I became HIV positive summer 1990, tested positive Jan. 1991 with first CD4 25%, absCD4 317. Thus was started on AZT and Acyclovir. CD4% varied from 13-23%, absCD4 300-600 from then till Aug. 97 on just the AZT and Acyclovir. Then added 3TC and Viramune - viral load 0. (First viral load 1995 at 3300 -stable at 2000-6000 range till currently at 100,000). 0 viral load on Viramune lasted 6 months -d/c. Started and have been on Trizivir and Acyclovir since 1999 with stated viral loads until now. Phenotype currently sensitive to all PI's, Didanosine, Tenofovir, Zerit Delavirdine. 10 fold change to Abacavir, 30 to max to Emtricitabine, Lamivudine, Zidovudine, Efavirenz, and Nevirapine. Use Prilosec OTC everyday (cannot d/c bad chronic gastritis, Claritin-D 24 hr, and multivitamins. What medications do I change to? (I know this is long and detailed, but have never been on a PI and want to stay away from them as long as possible). THANK YOU!!!

Response from Dr. Wohl

I wonder why you have such an adversion to PIs? It is becoming increasingly evident that many side effects originally ascribed to this class of HIV meds are not specific to PIs. For example fat accumulation within the abdomen was called Crix Belly because it occurred in people on this early PI. We now know that such fat increases develop with most every potent regimen, including those containing a non-nuke (like Viramune or Sustiva) and not a PI. Likewise, non-PI regimens can raise lipids and all can cause some gastrointestinal problems.
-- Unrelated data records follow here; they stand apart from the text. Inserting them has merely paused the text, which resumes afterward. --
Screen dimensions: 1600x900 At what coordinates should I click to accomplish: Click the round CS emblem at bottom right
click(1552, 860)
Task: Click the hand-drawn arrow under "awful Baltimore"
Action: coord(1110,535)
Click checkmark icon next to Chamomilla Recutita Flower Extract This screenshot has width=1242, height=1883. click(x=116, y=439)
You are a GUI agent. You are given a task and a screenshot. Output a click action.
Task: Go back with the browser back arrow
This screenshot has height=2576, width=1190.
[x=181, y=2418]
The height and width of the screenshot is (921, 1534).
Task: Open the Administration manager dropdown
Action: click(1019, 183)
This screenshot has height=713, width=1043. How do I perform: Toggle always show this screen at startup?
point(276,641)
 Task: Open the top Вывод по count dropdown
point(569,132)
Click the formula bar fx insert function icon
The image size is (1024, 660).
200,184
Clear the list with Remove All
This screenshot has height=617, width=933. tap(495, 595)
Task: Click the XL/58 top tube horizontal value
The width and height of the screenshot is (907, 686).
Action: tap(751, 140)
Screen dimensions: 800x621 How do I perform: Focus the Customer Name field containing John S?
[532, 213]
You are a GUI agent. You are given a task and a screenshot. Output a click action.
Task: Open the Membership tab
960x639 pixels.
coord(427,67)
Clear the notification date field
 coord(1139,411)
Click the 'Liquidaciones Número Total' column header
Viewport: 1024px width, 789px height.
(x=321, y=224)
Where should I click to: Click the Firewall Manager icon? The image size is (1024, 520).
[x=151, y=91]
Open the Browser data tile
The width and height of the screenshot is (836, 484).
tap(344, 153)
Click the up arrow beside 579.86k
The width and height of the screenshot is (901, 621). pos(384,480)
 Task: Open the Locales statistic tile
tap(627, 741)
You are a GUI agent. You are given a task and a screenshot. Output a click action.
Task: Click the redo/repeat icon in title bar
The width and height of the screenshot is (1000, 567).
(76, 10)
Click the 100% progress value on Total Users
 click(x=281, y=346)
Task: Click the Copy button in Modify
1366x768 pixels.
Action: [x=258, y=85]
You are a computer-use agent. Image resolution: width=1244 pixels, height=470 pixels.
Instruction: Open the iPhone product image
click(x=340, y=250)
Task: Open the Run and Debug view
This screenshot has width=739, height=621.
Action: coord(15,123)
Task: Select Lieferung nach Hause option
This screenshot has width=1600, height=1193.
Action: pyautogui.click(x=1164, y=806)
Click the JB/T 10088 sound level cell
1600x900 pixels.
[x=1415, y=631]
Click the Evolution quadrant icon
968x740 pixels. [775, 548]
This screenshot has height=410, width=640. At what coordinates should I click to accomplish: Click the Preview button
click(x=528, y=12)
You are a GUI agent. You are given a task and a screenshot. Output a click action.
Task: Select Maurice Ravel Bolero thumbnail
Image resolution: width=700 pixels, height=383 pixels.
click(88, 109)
PIs when boosted with ritonavir are unique in being relatively hard to become resistant to. They are very potent and are becoming more convenient. So, these drugs may actually just be what the doctor ordered for a resistant virus.

You have been a victim of sequential monotherapy - that is one drug added to another drug. The result typically is resistant virus. Being on AZT for a while alone makes it likely you have resistance mutations to this drug which can compromise most agents of the nuke class. Even if the resistance tests are not picking these mutations up, I suspect they are there and can threaten your next regimen.

Therefore, I would recommend you do switch to a PI. In your case I would suggest either Kaletra or Darunavir+ritonavir. These are PIs you can take with Prilosec. Darunavir here would be a little edgier and I might favor it in your case. I'd add Truvada plus AZT. I know you are resistant to the FTC in Truvada and, like I said, you are likely somewhat resistant to AZT but here I am trying to use resistance to our advantage as virus that is resistant to FTC or 3TC does not seem to work very well. The AZT is to try and keep teh virus from developing more resistance to the tenofovir in Truvada - HIV has a hard time being resistant to both AZT and tenofovir.

Now, it is likely the Merck integrase inhibitor will be available soon in the US beyond the current expanded access program. If it were available now I would think about adding this to the above mix to cement the deal.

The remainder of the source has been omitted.